Por: Andrés Gómez Vela
ú y yo sabemos que el populismo le hace un daño enorme al país donde llega al poder. El populista es para la democracia lo que el cáncer es para el cuerpo. No sé si tus amigos o los míos lo tengan tan claro. Pero tú y yo sí lo sabemos.
Sabemos también que el populista aparece siempre en momentos de crisis, regalando promesas imposibles, disparando odio contra los supuestos culpables y respaldado por un grupo de intelectuales justificadores. Sabemos, además, que solo se van de una manera: arruinando el presente y el futuro de una sociedad.
Si tus amigos dudan, basta mirar las evidencias de casi veinte años de populismo. ¿En qué estado queda Bolivia? En ruinas.
¿Cómo reconocer a un populista?
Por sus huellas de comportamiento. Para demostrarlo, conviene recordar lo que señaló en 1978 el profesor germano-español Juan Linz en su libro “La quiebra de las democracias”. Allí describe al político autoritario desleal con la democracia que juega a las reglas democráticas hasta tomar el poder, para luego destruirla.
Entra denunciando desigualdades sociales y la concentración económica en pocas manos. Se declara víctima del sistema y se autoproclama pueblo. Polariza y ofrece soluciones mágicas. Promete una revolución antisistema, pero termina construyendo un sistema casi perfecto de corrupción.

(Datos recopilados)

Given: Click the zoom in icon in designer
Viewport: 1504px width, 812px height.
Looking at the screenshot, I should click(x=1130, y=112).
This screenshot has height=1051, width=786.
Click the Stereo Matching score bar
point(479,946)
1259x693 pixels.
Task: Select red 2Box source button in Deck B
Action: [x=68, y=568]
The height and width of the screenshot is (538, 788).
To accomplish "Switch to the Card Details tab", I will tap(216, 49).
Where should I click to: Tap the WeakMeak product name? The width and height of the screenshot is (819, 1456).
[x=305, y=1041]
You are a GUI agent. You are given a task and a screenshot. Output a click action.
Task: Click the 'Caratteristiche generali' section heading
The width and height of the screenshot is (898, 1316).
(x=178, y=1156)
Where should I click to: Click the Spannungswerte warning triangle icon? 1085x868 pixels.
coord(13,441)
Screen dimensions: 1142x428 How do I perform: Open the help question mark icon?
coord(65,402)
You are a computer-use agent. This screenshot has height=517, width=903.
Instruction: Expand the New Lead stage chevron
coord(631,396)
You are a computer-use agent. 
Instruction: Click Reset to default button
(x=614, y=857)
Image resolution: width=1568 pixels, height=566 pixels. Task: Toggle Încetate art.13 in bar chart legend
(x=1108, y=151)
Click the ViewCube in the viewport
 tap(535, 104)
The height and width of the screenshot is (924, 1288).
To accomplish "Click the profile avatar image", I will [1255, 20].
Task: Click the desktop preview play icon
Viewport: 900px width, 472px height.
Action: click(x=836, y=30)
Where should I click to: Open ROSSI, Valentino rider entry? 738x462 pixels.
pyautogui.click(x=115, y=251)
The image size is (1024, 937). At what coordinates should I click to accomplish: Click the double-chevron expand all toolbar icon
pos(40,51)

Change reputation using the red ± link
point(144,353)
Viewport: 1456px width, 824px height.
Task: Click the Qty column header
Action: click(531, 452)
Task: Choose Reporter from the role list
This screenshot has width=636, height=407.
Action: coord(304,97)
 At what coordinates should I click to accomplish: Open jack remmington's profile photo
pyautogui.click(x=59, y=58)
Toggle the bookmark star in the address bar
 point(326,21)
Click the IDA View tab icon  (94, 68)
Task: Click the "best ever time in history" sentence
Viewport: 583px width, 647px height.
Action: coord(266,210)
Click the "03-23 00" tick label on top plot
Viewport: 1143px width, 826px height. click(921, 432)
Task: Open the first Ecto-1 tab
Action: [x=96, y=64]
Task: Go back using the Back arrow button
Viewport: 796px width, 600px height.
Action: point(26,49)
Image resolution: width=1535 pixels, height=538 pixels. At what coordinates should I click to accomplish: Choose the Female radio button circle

• CONSIGNA: Reproduce el fragmento de la columna sobre el populismo que comienza con "Por sus huellas" y continúa hasta "perfecto de corrupción.", cambiando "corrupción" por "clientelismo".

• SOLUCIÓN DEL EJERCICIO:
Por sus huellas de comportamiento. Para demostrarlo, conviene recordar lo que señaló en 1978 el profesor germano-español Juan Linz en su libro “La quiebra de las democracias”. Allí describe al político autoritario desleal con la democracia que juega a las reglas democráticas hasta tomar el poder, para luego destruirla.
Entra denunciando desigualdades sociales y la concentración económica en pocas manos. Se declara víctima del sistema y se autoproclama pueblo. Polariza y ofrece soluciones mágicas. Promete una revolución antisistema, pero termina construyendo un sistema casi perfecto de clientelismo.